*MATERIALS PROVIDED*.
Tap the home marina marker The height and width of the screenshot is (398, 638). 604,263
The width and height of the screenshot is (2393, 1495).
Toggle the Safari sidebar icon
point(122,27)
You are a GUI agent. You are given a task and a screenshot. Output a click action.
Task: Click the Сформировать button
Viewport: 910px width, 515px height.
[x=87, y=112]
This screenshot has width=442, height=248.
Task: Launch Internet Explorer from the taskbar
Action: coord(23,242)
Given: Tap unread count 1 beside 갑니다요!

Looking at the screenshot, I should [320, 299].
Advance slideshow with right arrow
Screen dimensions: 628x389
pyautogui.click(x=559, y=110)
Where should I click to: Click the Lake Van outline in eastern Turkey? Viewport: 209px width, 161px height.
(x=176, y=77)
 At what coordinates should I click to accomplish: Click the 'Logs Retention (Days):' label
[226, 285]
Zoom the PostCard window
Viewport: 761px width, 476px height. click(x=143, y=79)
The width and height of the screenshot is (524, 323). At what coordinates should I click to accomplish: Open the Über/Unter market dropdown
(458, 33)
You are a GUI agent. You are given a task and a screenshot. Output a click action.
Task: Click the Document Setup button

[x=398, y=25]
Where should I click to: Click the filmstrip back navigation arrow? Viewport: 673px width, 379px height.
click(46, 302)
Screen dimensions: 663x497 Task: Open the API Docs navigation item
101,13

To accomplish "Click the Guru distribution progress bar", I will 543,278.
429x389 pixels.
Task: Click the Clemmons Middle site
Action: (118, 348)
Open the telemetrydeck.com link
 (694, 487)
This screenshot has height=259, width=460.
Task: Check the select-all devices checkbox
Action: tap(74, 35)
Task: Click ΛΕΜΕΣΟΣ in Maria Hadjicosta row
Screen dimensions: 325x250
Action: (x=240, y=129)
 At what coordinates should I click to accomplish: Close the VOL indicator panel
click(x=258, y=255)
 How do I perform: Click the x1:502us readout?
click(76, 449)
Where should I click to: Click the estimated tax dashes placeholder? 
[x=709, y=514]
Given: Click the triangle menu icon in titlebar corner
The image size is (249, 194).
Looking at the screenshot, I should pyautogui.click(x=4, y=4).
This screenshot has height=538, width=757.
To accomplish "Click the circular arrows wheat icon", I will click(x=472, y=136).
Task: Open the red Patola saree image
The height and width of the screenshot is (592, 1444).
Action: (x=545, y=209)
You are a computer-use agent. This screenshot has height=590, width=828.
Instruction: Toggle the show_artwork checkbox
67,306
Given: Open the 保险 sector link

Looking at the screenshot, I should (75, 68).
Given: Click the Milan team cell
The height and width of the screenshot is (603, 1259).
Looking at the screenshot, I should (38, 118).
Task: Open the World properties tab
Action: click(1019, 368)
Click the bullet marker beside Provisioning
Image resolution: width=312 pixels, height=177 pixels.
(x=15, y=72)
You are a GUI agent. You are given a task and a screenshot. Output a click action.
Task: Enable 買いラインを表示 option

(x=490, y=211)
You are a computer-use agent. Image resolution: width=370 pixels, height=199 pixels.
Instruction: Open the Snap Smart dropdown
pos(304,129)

*AIM*. Rewrite the listing from its start through the line containing "point(122,27)", changing "Safari" to "Finder" and leaving everything else unchanged.

*OUTPUT FOR THIS TASK*.
Tap the home marina marker The height and width of the screenshot is (398, 638). 604,263
The width and height of the screenshot is (2393, 1495).
Toggle the Finder sidebar icon
point(122,27)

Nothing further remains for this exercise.